> Problem details
Output each line of the data below as a JSON list of strings, one string per line, skipping blank lines. Leave out the pictures.

> Data excerpts

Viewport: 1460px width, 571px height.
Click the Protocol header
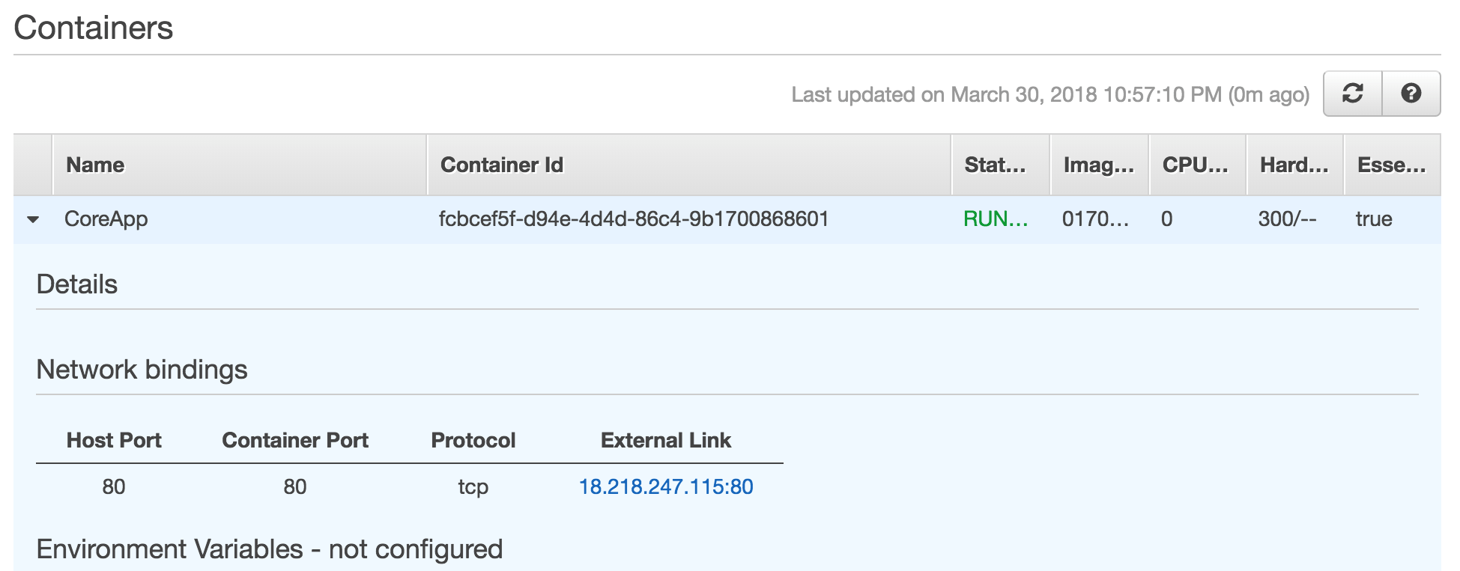click(473, 440)
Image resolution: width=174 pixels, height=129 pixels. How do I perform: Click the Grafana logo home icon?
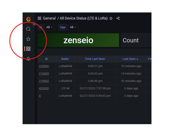click(28, 19)
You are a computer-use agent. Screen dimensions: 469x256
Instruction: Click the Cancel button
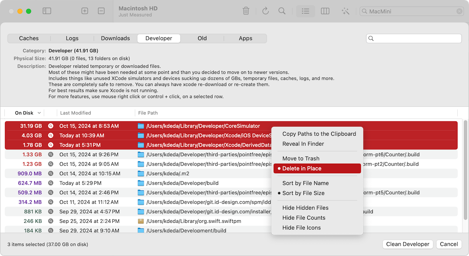click(449, 244)
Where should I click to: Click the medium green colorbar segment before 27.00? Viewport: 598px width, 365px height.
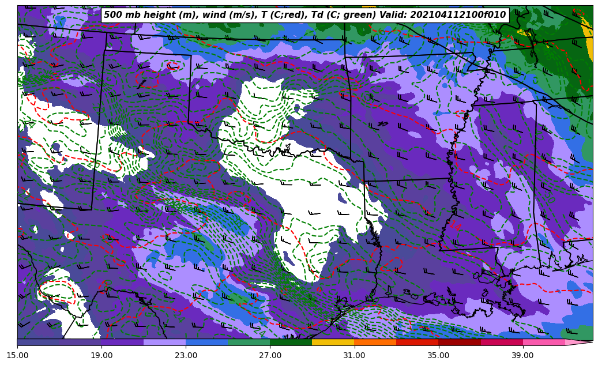[x=249, y=343]
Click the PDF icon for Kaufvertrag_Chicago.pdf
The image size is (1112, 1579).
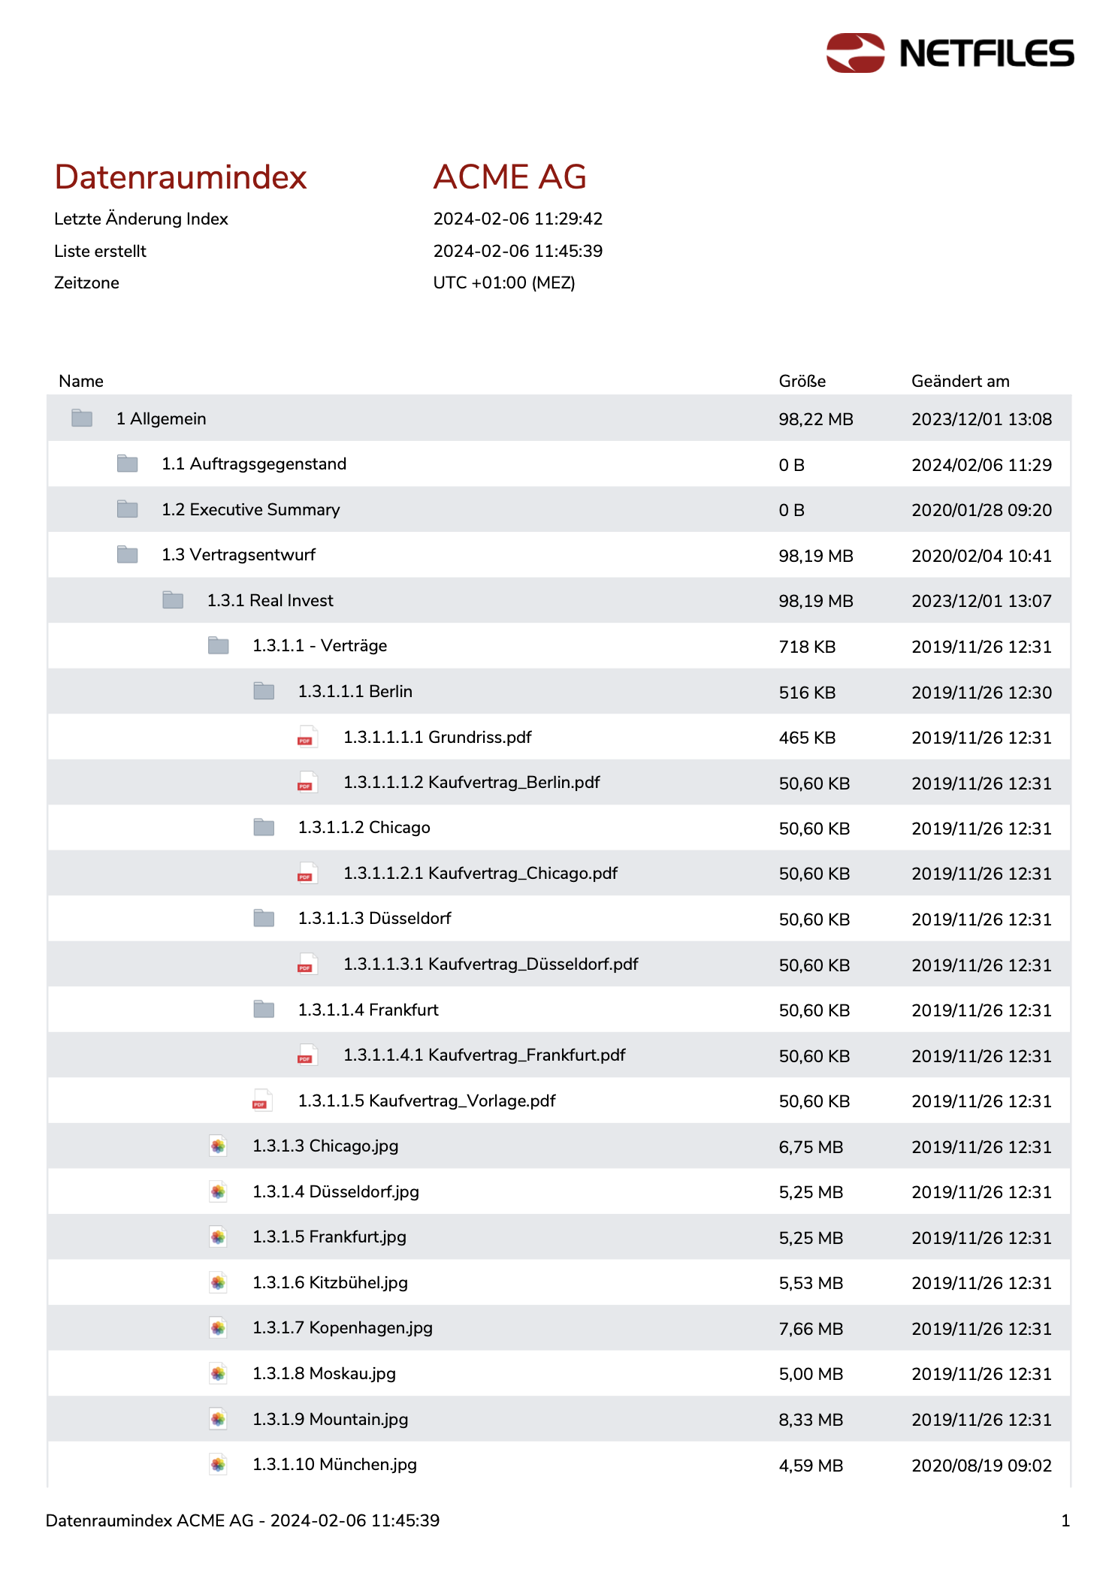pos(307,873)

> Result of the exercise
[
  "Viewport: 1460px width, 571px height.",
  "Click the Protocol header",
  "click(473, 440)",
  "Image resolution: width=174 pixels, height=129 pixels. How do I perform: Click the Grafana logo home icon?",
  "click(28, 19)",
  "You are a computer-use agent. Screen dimensions: 469x256",
  "Instruction: Click the Cancel button",
  "click(449, 244)",
  "Where should I click to: Click the medium green colorbar segment before 27.00? Viewport: 598px width, 365px height.",
  "[x=249, y=343]",
  "Click the PDF icon for Kaufvertrag_Chicago.pdf",
  "The image size is (1112, 1579).",
  "pos(307,873)"
]